There’s also the question of whether a prior scouting mission would be needed. For the moon and for high priority locations on Mars, existing high resolution images would allow mission planners to identify precise locations of safe terrain within otherwise rugged but scientifically interesting terrains. The same will be true for selected sites on Europa following NASA’s planned Europa Multiple Flyby mission. What about a world with only coarse resolution mapping or none at all?
NASA / JPL-Caltech / UCLA / MPS / DLR / IDA
Example of the rugged terrain the salt deposits of Ceres are found on
As a thought experiment, I considered a Dragon mission to land on the asteroid Ceres to explore the salts on the surface that have erupted from a likely (now frozen?) subterranean ocean. We have moderate resolution (35 meters) images of the surface from the Dawn spacecraft currently orbiting that world. The images of the terrain where the exposed salts are found that I’ve seen, however, appear quite rugged at 35 m resolution. And a lot of lander-killing ruggedness can hide within that scale of resolution. For assessing a potential Martian landing site, by comparison, NASA likes to have images with sub-meter resolution.
I’m sure that the Dragon capsule or its service module could physically carry a high resolution camera to scout for safe landing sites. But would the spacecraft have the precise pointing capability to accurately aim the camera and the stability to prevent image jitter? Again, solutions to these problems are well known, but is this something that would have to be added to the Dragon spacecraft?
Who Will Pay for Interplanetary Dragon Missions?
Until we know more about the capabilities of the Red Dragon capsule, it is hard to know what its advantages and disadvantages will be compared to existing lander designs. It may provide a significant cost advantage – remember that likely assembly line of Dragon spacecraft. However, the lander hardware is just one part of the cost of a mission. There is still the cost of the launch, the instruments, potentially a rover or a launch vehicle for sample return, and operations.

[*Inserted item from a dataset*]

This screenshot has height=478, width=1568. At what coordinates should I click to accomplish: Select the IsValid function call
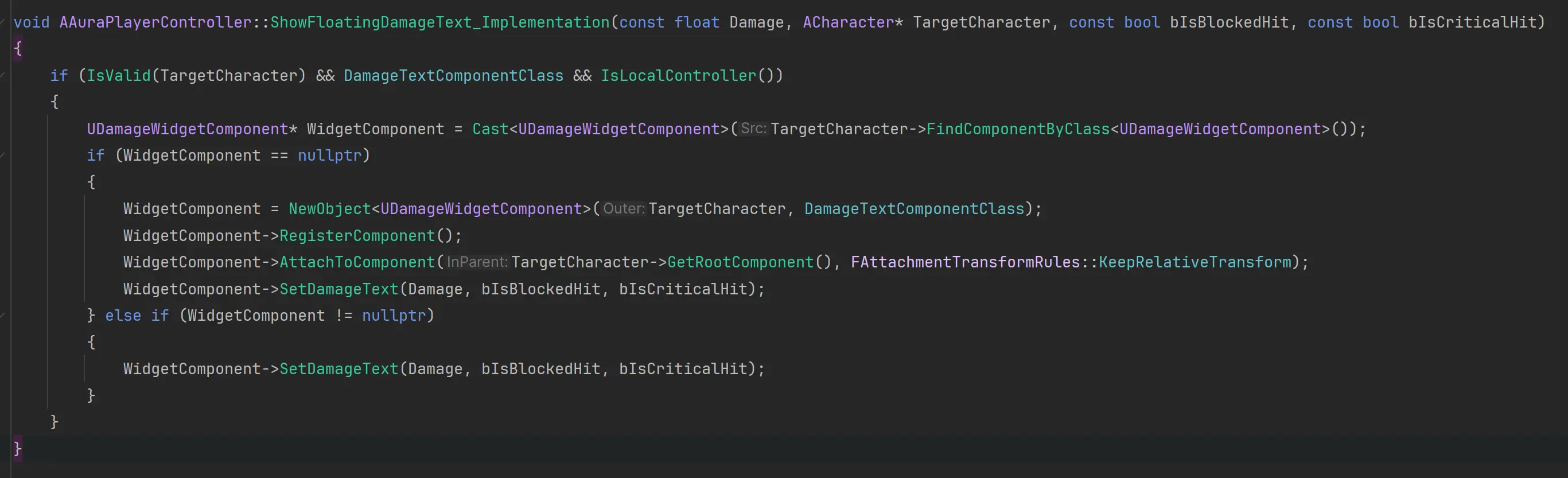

Even if the cost of a Red Dragon landing were free, these other costs would drive the total mission costs to several hundred millions of dollars. This puts a Red Dragon-based mission in competition for funding with all the other missions planetary scientists would like to conduct. A lunar or Martian landing mission may be selected by NASA only once a decade, and the Red Dragon may or may not be the most suitable design.
As an alternative, perhaps SpaceX will schedule a Martian landing every two years or so and will sell payload space to space agencies, universities, and even private companies to cover costs. Then the cost to any individual space agency, university research group, or company might be relatively small – a few million or tens of millions of dollars.
Or Musk may use the profits from SpaceX or a portion of his personal fortune to drive his own program of Mars robotic exploration. From his statements we know he wants to eventually take humans to Mars. Perhaps Red Dragon is a stepping stone to that grander vision.
Red Dragon is possible because of the vision and drive of its founder, Elon Musk. He made a strategic decision to build a capsule that could land on Mars as well as meet NASA’s needs in near Earth orbit. We will need to wait to learn what types of landed missions that vision will encompass and which worlds beyond Mars Musk wants to explore.